Let's explore three different model types, using our preprocessor pipeline and evaluating using `cross_validate`:

#### Logistic Regression

In [33]:
clf_lr = Pipeline(steps=[
    ('preprocessor', preprocessor),
    ('logreg', LogisticRegression(random_state = 713))
])

In [34]:
cv_results = cross_validate(clf_lr, X_train[used_cols], y_train, 
                            scoring=['roc_auc', 'f1'])

STOP: TOTAL NO. of ITERATIONS REACHED LIMIT.

Increase the number of iterations (max_iter) or scale the data as shown in:
    https://scikit-learn.org/stable/modules/preprocessing.html
Please also refer to the documentation for alternative solver options:
    https://scikit-learn.org/stable/modules/linear_model.html#logistic-regression
  n_iter_i = _check_optimize_result(
STOP: TOTAL NO. of ITERATIONS REACHED LIMIT.

Increase the number of iterations (max_iter) or scale the data as shown in:
    https://scikit-learn.org/stable/modules/preprocessing.html
Please also refer to the documentation for alternative solver options:
    https://scikit-learn.org/stable/modules/linear_model.html#logistic-regression
  n_iter_i = _check_optimize_result(


In [35]:
cv_results

{'fit_time': array([5.79211378, 5.3588841 , 5.79528618, 5.84712386, 5.85742164]),
 'score_time': array([1.35079098, 1.34045386, 1.32278991, 1.32265592, 1.32111001]),
 'test_roc_auc': array([0.73592693, 0.73430216, 0.73870237, 0.73259678, 0.73553261]),
 'test_f1': array([0.16649166, 0.17204481, 0.16301652, 0.16921013, 0.17259222])}

#### Decision Tree

In [36]:
clf_dt = Pipeline(steps=[
    ('preprocessor', preprocessor),
    ('tree', DecisionTreeClassifier(max_depth=7, random_state=713))
])

In [37]:
cv_results = cross_validate(clf_dt, X_train[used_cols], y_train, 
                            scoring=['roc_auc', 'f1'])

cv_results

{'fit_time': array([5.24018002, 5.21961069, 5.22077107, 5.19924617, 5.18029904]),
 'score_time': array([1.3204999 , 1.31627917, 1.30912685, 1.32200408, 1.30161095]),
 'test_roc_auc': array([0.67141229, 0.66792007, 0.67202339, 0.66846962, 0.66986597]),
 'test_f1': array([0.05099737, 0.04137211, 0.04184697, 0.03716586, 0.05640116])}

#### Your Choice: KNN or Naive Bayes?

In [38]:
clf_nb = Pipeline(steps=[
    ('preprocessor', preprocessor),
    ('bayes', MultinomialNB())
])

In [39]:
cv_results = cross_validate(clf_nb, X_train[used_cols], y_train, 
                            scoring=['roc_auc', 'f1'])

cv_results

{'fit_time': array([3.00266695, 2.95650196, 2.97177315, 2.97852421, 2.92720199]),
 'score_time': array([1.33264804, 1.3210609 , 1.32920384, 1.32787466, 1.325418  ]),
 'test_roc_auc': array([0.72314457, 0.72089656, 0.72660956, 0.71907788, 0.72207205]),
 'test_f1': array([0.07242211, 0.07242958, 0.07285013, 0.07132257, 0.0764714 ])}

## Automatically Searching for Optimal Hyperparameters with Grid Search

It's not a bad idea to experiment with the values of your models' hyperparameters a bit as you're getting a feel for your models' performance.

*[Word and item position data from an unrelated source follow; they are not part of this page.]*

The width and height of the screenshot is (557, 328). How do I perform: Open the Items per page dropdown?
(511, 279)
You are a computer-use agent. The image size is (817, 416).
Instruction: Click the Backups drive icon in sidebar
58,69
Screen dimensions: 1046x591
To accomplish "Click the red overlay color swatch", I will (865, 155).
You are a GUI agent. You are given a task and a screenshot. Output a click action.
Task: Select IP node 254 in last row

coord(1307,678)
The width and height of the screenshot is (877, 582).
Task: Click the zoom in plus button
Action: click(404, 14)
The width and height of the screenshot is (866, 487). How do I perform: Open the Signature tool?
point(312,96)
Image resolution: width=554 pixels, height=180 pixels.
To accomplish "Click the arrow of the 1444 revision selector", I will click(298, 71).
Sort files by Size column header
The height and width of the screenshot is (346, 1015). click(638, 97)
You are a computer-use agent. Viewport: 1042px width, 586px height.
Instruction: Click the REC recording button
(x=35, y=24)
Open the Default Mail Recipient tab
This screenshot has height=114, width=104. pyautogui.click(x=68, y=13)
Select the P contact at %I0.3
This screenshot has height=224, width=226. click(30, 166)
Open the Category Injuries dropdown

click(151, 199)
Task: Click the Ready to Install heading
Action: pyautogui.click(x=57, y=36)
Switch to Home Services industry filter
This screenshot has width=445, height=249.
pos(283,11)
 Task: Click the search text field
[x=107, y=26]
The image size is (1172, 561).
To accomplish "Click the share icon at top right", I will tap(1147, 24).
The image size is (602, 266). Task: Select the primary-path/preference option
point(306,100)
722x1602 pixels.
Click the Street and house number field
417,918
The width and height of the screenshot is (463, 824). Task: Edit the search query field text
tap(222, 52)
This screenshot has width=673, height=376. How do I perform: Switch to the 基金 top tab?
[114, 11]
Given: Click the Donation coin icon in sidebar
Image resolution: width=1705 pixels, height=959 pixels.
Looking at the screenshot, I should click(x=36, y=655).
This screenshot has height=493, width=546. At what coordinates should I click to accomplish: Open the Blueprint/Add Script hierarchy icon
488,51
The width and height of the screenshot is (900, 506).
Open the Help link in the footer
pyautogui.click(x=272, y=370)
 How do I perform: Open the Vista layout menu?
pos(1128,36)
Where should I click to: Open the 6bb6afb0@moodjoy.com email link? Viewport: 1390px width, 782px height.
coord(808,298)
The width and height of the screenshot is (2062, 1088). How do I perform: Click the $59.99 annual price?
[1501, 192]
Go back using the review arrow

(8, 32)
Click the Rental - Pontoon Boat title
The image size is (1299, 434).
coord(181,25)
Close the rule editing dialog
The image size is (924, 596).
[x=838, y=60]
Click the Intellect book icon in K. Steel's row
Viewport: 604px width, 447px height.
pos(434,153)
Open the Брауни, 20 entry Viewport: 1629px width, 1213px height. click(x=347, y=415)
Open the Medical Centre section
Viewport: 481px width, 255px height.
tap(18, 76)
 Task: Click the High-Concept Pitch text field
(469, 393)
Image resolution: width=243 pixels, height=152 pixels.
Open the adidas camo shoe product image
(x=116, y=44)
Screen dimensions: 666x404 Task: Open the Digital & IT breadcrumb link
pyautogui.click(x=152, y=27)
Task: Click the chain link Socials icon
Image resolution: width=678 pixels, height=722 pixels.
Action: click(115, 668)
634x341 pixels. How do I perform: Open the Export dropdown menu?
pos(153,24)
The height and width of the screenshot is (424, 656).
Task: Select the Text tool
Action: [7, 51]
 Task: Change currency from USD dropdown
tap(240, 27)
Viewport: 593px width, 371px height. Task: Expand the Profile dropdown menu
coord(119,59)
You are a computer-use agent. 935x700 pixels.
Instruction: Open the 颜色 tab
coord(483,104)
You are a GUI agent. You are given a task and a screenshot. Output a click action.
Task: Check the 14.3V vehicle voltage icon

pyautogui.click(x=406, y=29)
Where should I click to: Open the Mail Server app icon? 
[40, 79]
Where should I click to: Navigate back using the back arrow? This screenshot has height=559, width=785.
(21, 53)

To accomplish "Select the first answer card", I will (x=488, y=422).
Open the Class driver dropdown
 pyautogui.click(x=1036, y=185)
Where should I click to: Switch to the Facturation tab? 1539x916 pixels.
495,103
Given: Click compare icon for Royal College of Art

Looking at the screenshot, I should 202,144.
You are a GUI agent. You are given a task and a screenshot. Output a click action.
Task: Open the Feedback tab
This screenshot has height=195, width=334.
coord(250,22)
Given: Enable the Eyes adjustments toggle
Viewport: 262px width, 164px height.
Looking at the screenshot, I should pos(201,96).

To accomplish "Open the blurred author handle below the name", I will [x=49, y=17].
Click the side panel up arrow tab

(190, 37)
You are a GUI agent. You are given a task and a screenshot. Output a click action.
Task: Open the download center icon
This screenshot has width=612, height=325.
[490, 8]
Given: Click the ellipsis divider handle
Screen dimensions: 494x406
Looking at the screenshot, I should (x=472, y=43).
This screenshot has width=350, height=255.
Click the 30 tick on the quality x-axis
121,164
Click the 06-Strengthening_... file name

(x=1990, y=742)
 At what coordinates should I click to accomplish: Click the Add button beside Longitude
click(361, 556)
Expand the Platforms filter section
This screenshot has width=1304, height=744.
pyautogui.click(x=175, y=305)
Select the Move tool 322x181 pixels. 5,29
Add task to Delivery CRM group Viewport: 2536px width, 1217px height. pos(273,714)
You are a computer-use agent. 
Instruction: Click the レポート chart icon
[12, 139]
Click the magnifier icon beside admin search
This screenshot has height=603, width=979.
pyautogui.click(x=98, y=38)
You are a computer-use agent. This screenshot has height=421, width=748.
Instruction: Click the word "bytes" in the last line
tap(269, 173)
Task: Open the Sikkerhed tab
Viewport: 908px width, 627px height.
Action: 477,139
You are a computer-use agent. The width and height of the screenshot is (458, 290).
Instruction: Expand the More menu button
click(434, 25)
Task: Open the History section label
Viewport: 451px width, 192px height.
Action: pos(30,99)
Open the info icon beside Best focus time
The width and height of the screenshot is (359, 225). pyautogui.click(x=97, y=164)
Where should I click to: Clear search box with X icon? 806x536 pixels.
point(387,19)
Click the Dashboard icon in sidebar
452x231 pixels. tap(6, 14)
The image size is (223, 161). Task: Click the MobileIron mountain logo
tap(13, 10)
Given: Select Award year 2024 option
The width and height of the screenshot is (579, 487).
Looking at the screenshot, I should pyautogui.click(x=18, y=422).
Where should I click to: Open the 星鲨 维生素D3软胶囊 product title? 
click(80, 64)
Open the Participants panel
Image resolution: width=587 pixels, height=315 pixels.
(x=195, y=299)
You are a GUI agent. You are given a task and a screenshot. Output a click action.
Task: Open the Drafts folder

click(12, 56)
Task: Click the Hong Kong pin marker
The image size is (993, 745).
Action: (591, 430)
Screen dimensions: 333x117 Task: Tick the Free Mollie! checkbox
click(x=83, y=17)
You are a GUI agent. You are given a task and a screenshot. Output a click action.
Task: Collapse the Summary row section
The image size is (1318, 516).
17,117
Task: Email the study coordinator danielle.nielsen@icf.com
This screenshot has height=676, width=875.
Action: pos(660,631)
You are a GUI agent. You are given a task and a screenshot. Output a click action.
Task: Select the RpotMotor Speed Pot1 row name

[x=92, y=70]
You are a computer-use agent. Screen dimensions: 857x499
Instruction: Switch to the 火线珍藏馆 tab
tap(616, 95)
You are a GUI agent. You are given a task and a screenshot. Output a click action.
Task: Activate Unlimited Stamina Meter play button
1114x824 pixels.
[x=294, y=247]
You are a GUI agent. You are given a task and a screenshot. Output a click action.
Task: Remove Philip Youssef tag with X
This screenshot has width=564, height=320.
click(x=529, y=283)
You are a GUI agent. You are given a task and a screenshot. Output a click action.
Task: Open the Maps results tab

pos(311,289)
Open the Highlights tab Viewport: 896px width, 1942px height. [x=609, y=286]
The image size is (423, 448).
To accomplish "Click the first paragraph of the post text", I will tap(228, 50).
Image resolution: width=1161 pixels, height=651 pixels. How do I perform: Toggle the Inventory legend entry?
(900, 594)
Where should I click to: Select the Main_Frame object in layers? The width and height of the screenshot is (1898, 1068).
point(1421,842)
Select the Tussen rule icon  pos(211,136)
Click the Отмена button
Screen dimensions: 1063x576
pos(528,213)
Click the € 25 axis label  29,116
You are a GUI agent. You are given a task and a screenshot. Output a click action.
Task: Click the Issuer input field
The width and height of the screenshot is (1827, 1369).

But there are more systematic ways of going about the search for optimal hyperparameters. One method of hyperparameter tuning is **grid searching**. 

The idea is to build multiple models with different hyperparameter values and then see which one performs the best. The hyperparameters and the values to try form a sort of *grid* along which we are looking for the best performance. 

For example, for KNN:

    n_neighbors | metric      | weights
    ______________________________________
    1           | 'minkowski' | 'uniform'
    3           | 'manhattan' | 'distance'
    5           |


Scikit-Learn has a [`GridSearchCV`](https://scikit-learn.org/stable/modules/generated/sklearn.model_selection.GridSearchCV.html) class whose `fit()` method runs this procedure. Note that this can be quite computationally expensive since:

- A model is constructed for each combination of hyperparameter values that we input; and
- Each model is cross-validated.

### `GridSearchCV`

Note! When using `GridSearchCV` in SKLearn with a pipeline, you need to use the nicknames we give to tell it where these hyperparameters are being tested!

Resource: https://scikit-learn.org/stable/tutorial/statistical_inference/putting_together.html

In [40]:
# Import GridSearchCV
from sklearn.model_selection import GridSearchCV

In [41]:
# Choose one model type to optimize, and set up the base pipeline

clf = Pipeline(steps=[
    ('preprocessor', preprocessor),
    ('tree', DecisionTreeClassifier(random_state=713))
])

In [47]:
# Define the parameter grid for one model type

param_grid = {
    "tree__max_depth": [5, 14],
    "tree__min_samples_leaf": [5, 14]
}

**Question: How many models will we be constructing with this grid?**

- 60 with cv=5

In [48]:
# Initialize the grid search object with five-fold cross-validation

gs = GridSearchCV(clf, param_grid, cv=5, scoring='roc_auc', verbose=3)

# Then fit it to our X_train and y_train
gs.fit(X_train[used_cols], y_train)

Fitting 5 folds for each of 4 candidates, totalling 20 fits
[CV] tree__max_depth=5, tree__min_samples_leaf=5 .....................


[Parallel(n_jobs=1)]: Using backend SequentialBackend with 1 concurrent workers.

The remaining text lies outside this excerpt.